Collected data:

◇ ◇ ◇ ◇ ◇ ◇ ◇

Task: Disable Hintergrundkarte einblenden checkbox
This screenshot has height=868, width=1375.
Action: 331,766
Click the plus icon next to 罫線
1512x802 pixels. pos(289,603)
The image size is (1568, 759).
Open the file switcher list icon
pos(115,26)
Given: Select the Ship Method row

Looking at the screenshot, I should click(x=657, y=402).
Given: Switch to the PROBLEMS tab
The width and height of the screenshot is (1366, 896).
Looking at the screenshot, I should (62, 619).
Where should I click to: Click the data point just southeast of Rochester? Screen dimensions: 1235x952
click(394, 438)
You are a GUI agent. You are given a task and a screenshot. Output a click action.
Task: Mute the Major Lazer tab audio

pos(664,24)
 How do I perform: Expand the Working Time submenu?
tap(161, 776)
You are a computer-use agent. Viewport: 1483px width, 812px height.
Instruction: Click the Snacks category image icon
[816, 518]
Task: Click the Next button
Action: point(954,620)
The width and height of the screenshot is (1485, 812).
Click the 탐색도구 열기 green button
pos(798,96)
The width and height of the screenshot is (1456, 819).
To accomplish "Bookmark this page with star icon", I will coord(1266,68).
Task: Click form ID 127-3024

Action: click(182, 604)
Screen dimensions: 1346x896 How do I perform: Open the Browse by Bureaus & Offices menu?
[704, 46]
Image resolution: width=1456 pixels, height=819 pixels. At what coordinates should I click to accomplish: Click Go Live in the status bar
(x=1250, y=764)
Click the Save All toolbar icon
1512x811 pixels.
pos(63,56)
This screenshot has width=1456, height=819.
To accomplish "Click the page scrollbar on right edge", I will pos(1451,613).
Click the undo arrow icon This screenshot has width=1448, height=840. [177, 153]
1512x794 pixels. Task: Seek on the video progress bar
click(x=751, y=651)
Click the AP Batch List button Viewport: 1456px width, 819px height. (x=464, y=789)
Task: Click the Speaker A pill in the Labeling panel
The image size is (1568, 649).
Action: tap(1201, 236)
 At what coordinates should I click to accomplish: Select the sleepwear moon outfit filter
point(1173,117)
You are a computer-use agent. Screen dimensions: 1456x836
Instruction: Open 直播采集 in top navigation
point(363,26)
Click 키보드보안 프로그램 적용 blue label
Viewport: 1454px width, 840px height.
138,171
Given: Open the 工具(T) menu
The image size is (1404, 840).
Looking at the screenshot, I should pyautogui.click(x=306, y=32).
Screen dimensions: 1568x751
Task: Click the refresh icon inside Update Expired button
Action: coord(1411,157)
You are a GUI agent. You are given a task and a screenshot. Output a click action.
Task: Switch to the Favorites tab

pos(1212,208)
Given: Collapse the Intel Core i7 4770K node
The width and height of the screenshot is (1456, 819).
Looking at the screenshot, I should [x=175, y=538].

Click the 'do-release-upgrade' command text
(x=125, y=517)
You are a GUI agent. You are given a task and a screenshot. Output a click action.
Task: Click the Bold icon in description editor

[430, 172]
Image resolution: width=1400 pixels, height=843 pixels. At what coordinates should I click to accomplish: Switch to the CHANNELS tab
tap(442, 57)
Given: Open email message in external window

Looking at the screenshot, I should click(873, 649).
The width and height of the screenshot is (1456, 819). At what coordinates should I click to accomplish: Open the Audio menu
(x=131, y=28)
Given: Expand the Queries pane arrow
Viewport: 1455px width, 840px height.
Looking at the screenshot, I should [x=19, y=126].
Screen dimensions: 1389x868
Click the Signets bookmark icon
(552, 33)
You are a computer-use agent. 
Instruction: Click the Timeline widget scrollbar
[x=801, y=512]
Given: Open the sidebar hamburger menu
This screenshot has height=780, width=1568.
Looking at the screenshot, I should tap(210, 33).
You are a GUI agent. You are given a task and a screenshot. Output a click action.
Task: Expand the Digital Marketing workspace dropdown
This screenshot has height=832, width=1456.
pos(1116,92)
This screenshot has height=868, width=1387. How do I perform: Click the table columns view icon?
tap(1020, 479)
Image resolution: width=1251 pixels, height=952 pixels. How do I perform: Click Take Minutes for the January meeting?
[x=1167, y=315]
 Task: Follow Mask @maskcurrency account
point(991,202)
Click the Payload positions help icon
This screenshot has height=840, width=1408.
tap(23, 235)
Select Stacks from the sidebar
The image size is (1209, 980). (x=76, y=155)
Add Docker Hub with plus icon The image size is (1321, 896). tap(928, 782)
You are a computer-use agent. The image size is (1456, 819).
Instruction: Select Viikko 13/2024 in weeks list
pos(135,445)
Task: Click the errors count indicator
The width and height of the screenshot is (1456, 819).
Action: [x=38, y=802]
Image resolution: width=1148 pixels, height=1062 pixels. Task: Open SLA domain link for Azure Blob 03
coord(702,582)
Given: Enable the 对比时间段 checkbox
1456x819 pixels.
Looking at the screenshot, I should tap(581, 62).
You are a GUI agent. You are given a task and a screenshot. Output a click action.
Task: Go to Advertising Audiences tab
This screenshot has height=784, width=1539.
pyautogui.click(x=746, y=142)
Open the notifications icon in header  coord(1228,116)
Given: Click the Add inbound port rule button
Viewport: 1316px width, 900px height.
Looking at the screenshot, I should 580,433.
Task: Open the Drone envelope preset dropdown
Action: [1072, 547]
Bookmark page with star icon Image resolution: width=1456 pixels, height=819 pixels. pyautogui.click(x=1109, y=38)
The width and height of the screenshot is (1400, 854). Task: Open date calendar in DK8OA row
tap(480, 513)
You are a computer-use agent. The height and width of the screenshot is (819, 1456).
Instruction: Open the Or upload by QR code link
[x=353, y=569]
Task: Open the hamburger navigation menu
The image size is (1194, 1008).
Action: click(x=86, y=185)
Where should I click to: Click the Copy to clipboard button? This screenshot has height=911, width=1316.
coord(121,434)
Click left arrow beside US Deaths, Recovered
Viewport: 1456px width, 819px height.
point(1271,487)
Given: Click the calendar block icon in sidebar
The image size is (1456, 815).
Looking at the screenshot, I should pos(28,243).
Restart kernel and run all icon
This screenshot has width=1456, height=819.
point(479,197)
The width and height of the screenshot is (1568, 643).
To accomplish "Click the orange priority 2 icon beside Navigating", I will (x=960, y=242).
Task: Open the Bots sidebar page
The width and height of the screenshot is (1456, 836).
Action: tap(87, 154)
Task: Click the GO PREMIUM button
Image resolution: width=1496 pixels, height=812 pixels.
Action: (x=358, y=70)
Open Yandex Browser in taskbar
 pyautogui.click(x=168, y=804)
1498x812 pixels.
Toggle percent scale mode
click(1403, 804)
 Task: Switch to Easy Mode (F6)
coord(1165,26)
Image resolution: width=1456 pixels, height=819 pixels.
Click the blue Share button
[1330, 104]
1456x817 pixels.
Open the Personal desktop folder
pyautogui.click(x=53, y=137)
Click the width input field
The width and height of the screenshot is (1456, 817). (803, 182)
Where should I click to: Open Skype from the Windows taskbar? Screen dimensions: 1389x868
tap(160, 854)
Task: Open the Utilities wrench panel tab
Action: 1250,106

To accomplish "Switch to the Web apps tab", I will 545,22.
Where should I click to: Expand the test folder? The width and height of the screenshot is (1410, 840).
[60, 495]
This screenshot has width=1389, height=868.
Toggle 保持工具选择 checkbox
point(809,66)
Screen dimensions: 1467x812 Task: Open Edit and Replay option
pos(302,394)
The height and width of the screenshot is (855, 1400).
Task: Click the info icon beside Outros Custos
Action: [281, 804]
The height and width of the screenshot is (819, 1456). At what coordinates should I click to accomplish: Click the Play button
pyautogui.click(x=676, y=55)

◇ ◇ ◇ ◇ ◇ ◇ ◇

The response should contain each record above, retyped exactly.

## YOUR SOLUTION
Task: Disable Hintergrundkarte einblenden checkbox
This screenshot has height=868, width=1375.
Action: 331,766
Click the plus icon next to 罫線
1512x802 pixels. pos(289,603)
The image size is (1568, 759).
Open the file switcher list icon
pos(115,26)
Given: Select the Ship Method row

Looking at the screenshot, I should click(x=657, y=402).
Given: Switch to the PROBLEMS tab
The width and height of the screenshot is (1366, 896).
Looking at the screenshot, I should (62, 619).
Where should I click to: Click the data point just southeast of Rochester? Screen dimensions: 1235x952
click(394, 438)
You are a GUI agent. You are given a task and a screenshot. Output a click action.
Task: Mute the Major Lazer tab audio

pos(664,24)
 How do I perform: Expand the Working Time submenu?
tap(161, 776)
You are a computer-use agent. Viewport: 1483px width, 812px height.
Instruction: Click the Snacks category image icon
[816, 518]
Task: Click the Next button
Action: point(954,620)
The width and height of the screenshot is (1485, 812).
Click the 탐색도구 열기 green button
pos(798,96)
The width and height of the screenshot is (1456, 819).
To accomplish "Bookmark this page with star icon", I will coord(1266,68).
Task: Click form ID 127-3024

Action: click(182, 604)
Screen dimensions: 1346x896 How do I perform: Open the Browse by Bureaus & Offices menu?
[704, 46]
Image resolution: width=1456 pixels, height=819 pixels. At what coordinates should I click to accomplish: Click Go Live in the status bar
(x=1250, y=764)
Click the Save All toolbar icon
1512x811 pixels.
pos(63,56)
This screenshot has width=1456, height=819.
To accomplish "Click the page scrollbar on right edge", I will pos(1451,613).
Click the undo arrow icon This screenshot has width=1448, height=840. [177, 153]
1512x794 pixels. Task: Seek on the video progress bar
click(x=751, y=651)
Click the AP Batch List button Viewport: 1456px width, 819px height. (x=464, y=789)
Task: Click the Speaker A pill in the Labeling panel
The image size is (1568, 649).
Action: tap(1201, 236)
 At what coordinates should I click to accomplish: Select the sleepwear moon outfit filter
point(1173,117)
You are a computer-use agent. Screen dimensions: 1456x836
Instruction: Open 直播采集 in top navigation
point(363,26)
Click 키보드보안 프로그램 적용 blue label
Viewport: 1454px width, 840px height.
138,171
Given: Open the 工具(T) menu
The image size is (1404, 840).
Looking at the screenshot, I should pyautogui.click(x=306, y=32).
Screen dimensions: 1568x751
Task: Click the refresh icon inside Update Expired button
Action: coord(1411,157)
You are a GUI agent. You are given a task and a screenshot. Output a click action.
Task: Switch to the Favorites tab

pos(1212,208)
Given: Collapse the Intel Core i7 4770K node
The width and height of the screenshot is (1456, 819).
Looking at the screenshot, I should [x=175, y=538].

Click the 'do-release-upgrade' command text
(x=125, y=517)
You are a GUI agent. You are given a task and a screenshot. Output a click action.
Task: Click the Bold icon in description editor

[430, 172]
Image resolution: width=1400 pixels, height=843 pixels. At what coordinates should I click to accomplish: Switch to the CHANNELS tab
tap(442, 57)
Given: Open email message in external window

Looking at the screenshot, I should click(873, 649).
The width and height of the screenshot is (1456, 819). At what coordinates should I click to accomplish: Open the Audio menu
(x=131, y=28)
Given: Expand the Queries pane arrow
Viewport: 1455px width, 840px height.
Looking at the screenshot, I should [x=19, y=126].
Screen dimensions: 1389x868
Click the Signets bookmark icon
(552, 33)
You are a computer-use agent. 
Instruction: Click the Timeline widget scrollbar
[x=801, y=512]
Given: Open the sidebar hamburger menu
This screenshot has height=780, width=1568.
Looking at the screenshot, I should tap(210, 33).
You are a GUI agent. You are given a task and a screenshot. Output a click action.
Task: Expand the Digital Marketing workspace dropdown
This screenshot has height=832, width=1456.
pos(1116,92)
This screenshot has height=868, width=1387. How do I perform: Click the table columns view icon?
tap(1020, 479)
Image resolution: width=1251 pixels, height=952 pixels. How do I perform: Click Take Minutes for the January meeting?
[x=1167, y=315]
 Task: Follow Mask @maskcurrency account
point(991,202)
Click the Payload positions help icon
This screenshot has height=840, width=1408.
tap(23, 235)
Select Stacks from the sidebar
The image size is (1209, 980). (x=76, y=155)
Add Docker Hub with plus icon The image size is (1321, 896). tap(928, 782)
You are a computer-use agent. The image size is (1456, 819).
Instruction: Select Viikko 13/2024 in weeks list
pos(135,445)
Task: Click the errors count indicator
The width and height of the screenshot is (1456, 819).
Action: [x=38, y=802]
Image resolution: width=1148 pixels, height=1062 pixels. Task: Open SLA domain link for Azure Blob 03
coord(702,582)
Given: Enable the 对比时间段 checkbox
1456x819 pixels.
Looking at the screenshot, I should tap(581, 62).
You are a GUI agent. You are given a task and a screenshot. Output a click action.
Task: Go to Advertising Audiences tab
This screenshot has height=784, width=1539.
pyautogui.click(x=746, y=142)
Open the notifications icon in header  coord(1228,116)
Given: Click the Add inbound port rule button
Viewport: 1316px width, 900px height.
Looking at the screenshot, I should 580,433.
Task: Open the Drone envelope preset dropdown
Action: [1072, 547]
Bookmark page with star icon Image resolution: width=1456 pixels, height=819 pixels. pyautogui.click(x=1109, y=38)
The width and height of the screenshot is (1400, 854). Task: Open date calendar in DK8OA row
tap(480, 513)
You are a computer-use agent. The height and width of the screenshot is (819, 1456).
Instruction: Open the Or upload by QR code link
[x=353, y=569]
Task: Open the hamburger navigation menu
The image size is (1194, 1008).
Action: click(x=86, y=185)
Where should I click to: Click the Copy to clipboard button? This screenshot has height=911, width=1316.
coord(121,434)
Click left arrow beside US Deaths, Recovered
Viewport: 1456px width, 819px height.
point(1271,487)
Given: Click the calendar block icon in sidebar
The image size is (1456, 815).
Looking at the screenshot, I should pos(28,243).
Restart kernel and run all icon
This screenshot has width=1456, height=819.
point(479,197)
The width and height of the screenshot is (1568, 643).
To accomplish "Click the orange priority 2 icon beside Navigating", I will (x=960, y=242).
Task: Open the Bots sidebar page
The width and height of the screenshot is (1456, 836).
Action: tap(87, 154)
Task: Click the GO PREMIUM button
Image resolution: width=1496 pixels, height=812 pixels.
Action: (x=358, y=70)
Open Yandex Browser in taskbar
 pyautogui.click(x=168, y=804)
1498x812 pixels.
Toggle percent scale mode
click(1403, 804)
 Task: Switch to Easy Mode (F6)
coord(1165,26)
Image resolution: width=1456 pixels, height=819 pixels.
Click the blue Share button
[1330, 104]
1456x817 pixels.
Open the Personal desktop folder
pyautogui.click(x=53, y=137)
Click the width input field
The width and height of the screenshot is (1456, 817). (803, 182)
Where should I click to: Open Skype from the Windows taskbar? Screen dimensions: 1389x868
tap(160, 854)
Task: Open the Utilities wrench panel tab
Action: 1250,106

To accomplish "Switch to the Web apps tab", I will 545,22.
Where should I click to: Expand the test folder? The width and height of the screenshot is (1410, 840).
[60, 495]
This screenshot has width=1389, height=868.
Toggle 保持工具选择 checkbox
point(809,66)
Screen dimensions: 1467x812 Task: Open Edit and Replay option
pos(302,394)
The height and width of the screenshot is (855, 1400).
Task: Click the info icon beside Outros Custos
Action: [281, 804]
The height and width of the screenshot is (819, 1456). At what coordinates should I click to accomplish: Click the Play button
pyautogui.click(x=676, y=55)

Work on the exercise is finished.